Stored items
=== Section Start ===
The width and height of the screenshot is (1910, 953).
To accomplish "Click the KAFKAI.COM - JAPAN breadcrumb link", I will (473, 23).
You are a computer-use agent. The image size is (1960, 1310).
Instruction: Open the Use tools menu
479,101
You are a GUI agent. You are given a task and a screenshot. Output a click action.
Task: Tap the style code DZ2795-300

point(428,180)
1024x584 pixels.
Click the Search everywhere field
=== Section End ===
• **Exercise details**
All the data above is to be given again, exactly.

• **Exercise answer**
The width and height of the screenshot is (1910, 953).
To accomplish "Click the KAFKAI.COM - JAPAN breadcrumb link", I will (473, 23).
You are a computer-use agent. The image size is (1960, 1310).
Instruction: Open the Use tools menu
479,101
You are a GUI agent. You are given a task and a screenshot. Output a click action.
Task: Tap the style code DZ2795-300

point(428,180)
1024x584 pixels.
Click the Search everywhere field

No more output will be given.